It has been a year almost since I converted XLRI and was clueless about HR just like everyone else. In my humble attempt to spread whatever knowledge I was getting, I wrote my
first article on InsideIIM.
It has been 3 trimesters since that article came out. 25 Subjects, 66 credits and half a summer internship later I think I can now tell people
“what to expect” when they set foot in this course.
DEBUNKING MYTHS:
HR started off decades ago as a paper pushing role. The role of HR was truly to act as a barrier between the unions in plants and the management. The typical HR filled your forms and organized engagement activities in the form of picnics and cake-cuttings.
However, the focus has undergone a major shift since then. Your typical HR that used to be a transactional role has now become a transformational role in organizations. ‘Human Resource Strategy’ is the newest thing in the corporates. This has happened because we have gone from a production environment to a corporate environment. Jobs are becoming ‘people-focused’ as we speak. CHROs are now banking on the business strategy to create their
people strategy. Employee costs are seen as an investment now as compared to earlier when it was thought to be a sunk-cost.
BRANCHES OF HR:
What are the various verticals in HR? HR itself is a specialised course. However, there are divisions within that as well. Broadly, HR can be divided into the following roles:
- Talent Acquisition: Responsible for scouting, sourcing and poaching talent necessary for specialised roles. Usually takes care of lateral hires.

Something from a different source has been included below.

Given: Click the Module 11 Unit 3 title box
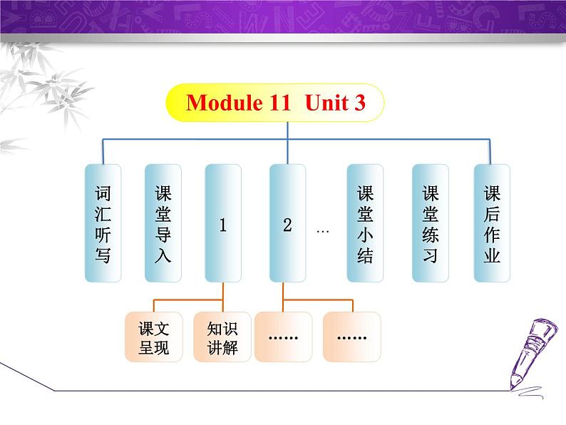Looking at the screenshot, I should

- Recruitment and Staffing: Takes care of recruitment strategy. Forecasts, costs, requirements etc are taken into account before coming up with the final recruitment process. Usually deal with entry level roles and mass hiring.
- Training & Development: Once a employee is hired, a lot of organizations have them undergo training that are relevant for their role. Besides that, every appraisal cycle identifies improvement areas that an employee needs to focus on and a lot of time, these are brought in by imparting training to employees. Setting up the training processes and programs is the work of the L&D team.
- Compensation and Benefits: Salary, CTC, benefits, in-hand, incentive, bonus, commission, allowances, HRA – all these and many more are not numbers conjured out of thin air. Deciding these numbers is the work of the C&B team in every organization. They decide what the worth of a job is in a given company. This is one of the most coveted roles in HR. Pay too little and your employees leave, pay too much and your costs rise.
- Talent & Performance Management: How do employees get ratings? How are increments decided? Performance Management Systems (PMS) are what enables a company to evaluate its employees by the method relevant to their systems and structures. But once the evaluation is done, how do I make sure my high-potential employees are groomed for leadership roles? That is what talent management deals with.
- Organization Design and Role Mapping: This branch of HR deals with how org structures should be and how are roles and hierarchies designed.
- HR Business Partners/Line HRs: These are the HRs embedded within functions/teams. They take care of the implementation part. They make sure that the PMS, the TMS, employee engagement, feedback, training etc everything is done properly for the team they are embedded with.
- HR Consulting: HR consultants are the ones who help companies do the above 8 things when the company has no clue how to do it. Basically, they solve your HR problems and provide you with long-term solutions.
- HR Analytics: Data is the future. In the constant effort to better HR, we are trying to make HR more objective and do away with the subjectivity that still exists in organizations. Analytics helps you plan your road map, better your processes and increase the accuracy of your requirements in terms of human resources.
- Industrial Relations/Plant HR: IR is the father of HR. The focus of IR is on labour laws, unions, collective bargaining etc. These are primarily plant-based roles and the requirement of this role has gone down over time.
These are just broad topics. Apart from this HR people deal with corporate policy making, planning, mergers and acquisitions, culture management, change management and legal compliance. You can also find out more about what an HR manager really does (and doesn't) in this
video on debunking HR myths with students of XLRI.
Hope this helps the fresh admits who are undecided about joining HR courses across various colleges.